ISR Seminar Rm 1146, AVW
For More Information:
Maria Hoo
301 405 3681
mch@umd.edu

ANNOUNCEMENT: Ph.D. Dissertation Defense 

Name: Alireza Sheikhattar

Committee members:

Professor Behtash Babadi, Chair

Professor Shihab Shamma
Professor Jonathan Simon
Dr. Johnathan Fritz 
Professor Patrick Kanold
Dr. Misha Ahrens (HHMI, Janelia Research Campus)
 
Date/time:  Friday, May 25, 2018 at 11:00 am
 
Location: AV. Williams Building: ISR seminar room 1146
 
Title: Extracting Neuronal Dynamics at High Spatiotemporal Resolution: Theory, Algorithms, and Application
 
Abstract: 

Analyses of neuronal activity have revealed that various types of neurons, both at the single-unit and population level, undergo rapid dynamic changes in their response characteristics and their connectivity patterns in order to adapt to variations in the behavioral context or stimulus condition. In addition, these dynamics often admit parsimonious representations. Despite growing advances in neural modeling and data acquisition technology, a unified signal processing framework capable of capturing the adaptivity, sparsity and statistical characteristics of neural dynamics is lacking. The objective of this dissertation is to develop such a signal processing methodology in order to gain a deeper insight into the dynamics of neuronal ensembles underlying behavior, and consequently a better understanding of how brain functions. 

The first part of this dissertation concerns the dynamics of stimulus-driven neuronal activity at the single-unit level. We develop a sparse adaptive filtering framework for the identification of neuronal response characteristics from spiking activity. We present a rigorous theoretical analysis of our proposed sparse adaptive filtering algorithms and characterize their performance guarantees. Application of our algorithms to experimental data provides new insights into the dynamics of attention-driven neuronal receptive field plasticity, with a substantial increase in temporal resolution. 

In the second part, we focus on the network-level properties of neuronal dynamics, with the goal of identifying the causal interactions within neuronal ensembles that underlie behavior. Building up on the results of the first part, we introduce a new measure of causality, namely the Adaptive Granger Causality (AGC), which allows capturing the sparsity and dynamics of the causal influences in a neuronal network in a statistically robust and computationally efficient fashion. We develop a precise statistical inference framework for the estimation of AGC from simultaneous recordings of the activity of neurons in an ensemble.
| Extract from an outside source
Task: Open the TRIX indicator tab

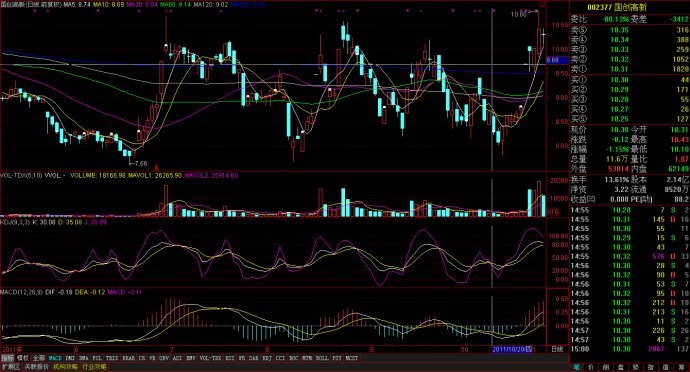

Finally, in the third part we demonstrate the utility of our proposed methodologies through application to synthetic and real data. We first validate our theoretical results using comprehensive simulations, and assess the performance of the proposed methods in terms of estimation accuracy and tracking capability. These results confirm that our algorithms provide significant gains in comparison to existing techniques.  Furthermore, we apply our methodology to various experimentally recorded data from electrophysiology and optical imaging: 1) Application of our methods to simultaneous spike recordings from the ferret auditory and prefrontal cortical areas reveals the dynamics of top-down and bottom-up functional interactions underlying attentive behavior at unprecedented spatiotemporal resolutions; 2) Our analyses of two-photon imaging data from the mouse auditory cortex shed light on the sparse dynamics of functional networks under both spontaneous activity and auditory tone detection tasks; and 3) Application of our methods to whole-brain light-sheet imaging data from larval zebrafish reveals unique insights into the organization of functional networks involved in visuo-motor processing.